Data under study
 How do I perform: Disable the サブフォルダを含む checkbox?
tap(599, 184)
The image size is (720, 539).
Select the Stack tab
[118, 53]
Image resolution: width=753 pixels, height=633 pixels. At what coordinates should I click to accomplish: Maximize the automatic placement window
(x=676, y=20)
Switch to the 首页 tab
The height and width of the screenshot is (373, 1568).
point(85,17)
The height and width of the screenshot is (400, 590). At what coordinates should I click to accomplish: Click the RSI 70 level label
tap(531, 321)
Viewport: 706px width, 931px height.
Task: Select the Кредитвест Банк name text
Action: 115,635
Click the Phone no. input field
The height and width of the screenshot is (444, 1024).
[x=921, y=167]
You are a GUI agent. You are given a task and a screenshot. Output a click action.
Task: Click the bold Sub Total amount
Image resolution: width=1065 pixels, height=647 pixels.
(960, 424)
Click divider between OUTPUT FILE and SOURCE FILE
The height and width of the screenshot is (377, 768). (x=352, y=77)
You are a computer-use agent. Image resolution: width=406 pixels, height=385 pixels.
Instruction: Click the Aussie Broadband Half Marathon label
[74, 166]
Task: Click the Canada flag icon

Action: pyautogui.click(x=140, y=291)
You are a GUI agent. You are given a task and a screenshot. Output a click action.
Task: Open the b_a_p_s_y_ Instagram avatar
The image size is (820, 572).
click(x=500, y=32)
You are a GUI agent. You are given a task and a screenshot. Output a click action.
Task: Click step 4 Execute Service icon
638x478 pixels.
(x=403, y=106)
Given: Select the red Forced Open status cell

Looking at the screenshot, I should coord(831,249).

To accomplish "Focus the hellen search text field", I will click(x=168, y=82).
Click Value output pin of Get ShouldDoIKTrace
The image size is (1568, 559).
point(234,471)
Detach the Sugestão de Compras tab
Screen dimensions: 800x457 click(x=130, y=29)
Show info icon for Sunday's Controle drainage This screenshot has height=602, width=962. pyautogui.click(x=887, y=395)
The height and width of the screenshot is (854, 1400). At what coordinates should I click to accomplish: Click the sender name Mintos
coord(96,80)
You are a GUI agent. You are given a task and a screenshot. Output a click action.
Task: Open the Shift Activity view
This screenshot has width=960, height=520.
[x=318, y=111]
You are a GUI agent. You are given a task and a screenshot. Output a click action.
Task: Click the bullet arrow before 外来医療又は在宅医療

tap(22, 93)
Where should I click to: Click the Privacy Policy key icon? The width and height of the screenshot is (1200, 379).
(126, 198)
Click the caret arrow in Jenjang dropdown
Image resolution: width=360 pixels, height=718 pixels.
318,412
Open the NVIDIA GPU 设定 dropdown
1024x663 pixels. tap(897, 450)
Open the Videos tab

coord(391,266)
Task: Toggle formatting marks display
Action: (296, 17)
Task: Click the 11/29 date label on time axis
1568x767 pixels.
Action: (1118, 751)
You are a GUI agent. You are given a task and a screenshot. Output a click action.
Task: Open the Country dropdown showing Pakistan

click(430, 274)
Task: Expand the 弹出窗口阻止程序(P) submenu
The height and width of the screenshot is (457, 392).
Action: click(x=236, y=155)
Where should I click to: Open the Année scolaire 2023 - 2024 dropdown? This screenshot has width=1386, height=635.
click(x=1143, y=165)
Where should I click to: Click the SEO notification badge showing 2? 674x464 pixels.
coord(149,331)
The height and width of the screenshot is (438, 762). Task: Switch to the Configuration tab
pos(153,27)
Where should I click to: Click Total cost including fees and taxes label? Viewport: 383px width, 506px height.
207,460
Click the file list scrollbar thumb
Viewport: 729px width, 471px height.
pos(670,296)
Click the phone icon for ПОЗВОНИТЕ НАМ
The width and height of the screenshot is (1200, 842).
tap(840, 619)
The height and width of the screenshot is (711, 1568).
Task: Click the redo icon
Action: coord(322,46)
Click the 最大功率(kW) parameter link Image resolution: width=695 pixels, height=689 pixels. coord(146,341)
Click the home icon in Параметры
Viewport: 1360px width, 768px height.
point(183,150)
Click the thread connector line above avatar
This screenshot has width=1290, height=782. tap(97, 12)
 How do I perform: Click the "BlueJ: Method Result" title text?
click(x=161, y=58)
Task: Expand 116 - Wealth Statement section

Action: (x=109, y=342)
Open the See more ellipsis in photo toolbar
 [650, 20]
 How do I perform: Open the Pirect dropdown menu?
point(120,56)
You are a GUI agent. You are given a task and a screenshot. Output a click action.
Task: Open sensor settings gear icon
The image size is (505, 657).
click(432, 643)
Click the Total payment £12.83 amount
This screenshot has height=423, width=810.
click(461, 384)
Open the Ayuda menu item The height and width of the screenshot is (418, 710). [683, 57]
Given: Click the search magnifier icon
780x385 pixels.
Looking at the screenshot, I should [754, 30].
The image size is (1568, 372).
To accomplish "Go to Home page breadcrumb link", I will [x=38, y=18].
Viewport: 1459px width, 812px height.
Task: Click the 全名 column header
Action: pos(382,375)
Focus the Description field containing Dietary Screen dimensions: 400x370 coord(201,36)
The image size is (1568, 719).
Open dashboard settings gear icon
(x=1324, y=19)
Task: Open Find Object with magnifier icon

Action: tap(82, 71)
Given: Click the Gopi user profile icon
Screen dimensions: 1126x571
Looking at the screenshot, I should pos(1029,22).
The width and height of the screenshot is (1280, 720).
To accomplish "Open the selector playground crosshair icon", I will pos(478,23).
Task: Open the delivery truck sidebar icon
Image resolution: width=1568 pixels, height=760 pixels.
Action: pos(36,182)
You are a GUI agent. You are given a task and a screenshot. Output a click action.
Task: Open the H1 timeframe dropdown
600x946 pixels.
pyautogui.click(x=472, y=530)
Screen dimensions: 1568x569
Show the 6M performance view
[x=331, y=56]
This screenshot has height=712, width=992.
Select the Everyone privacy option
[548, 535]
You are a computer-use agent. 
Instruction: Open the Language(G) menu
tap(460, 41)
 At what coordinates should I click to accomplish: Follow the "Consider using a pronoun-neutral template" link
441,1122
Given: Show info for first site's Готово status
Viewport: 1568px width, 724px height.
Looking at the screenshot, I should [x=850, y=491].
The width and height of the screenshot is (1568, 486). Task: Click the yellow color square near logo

How to complete this task
Scan the data above. Return every line with "info" in it.

Output of the exercise
Show info icon for Sunday's Controle drainage This screenshot has height=602, width=962. pyautogui.click(x=887, y=395)
Given: Show info for first site's Готово status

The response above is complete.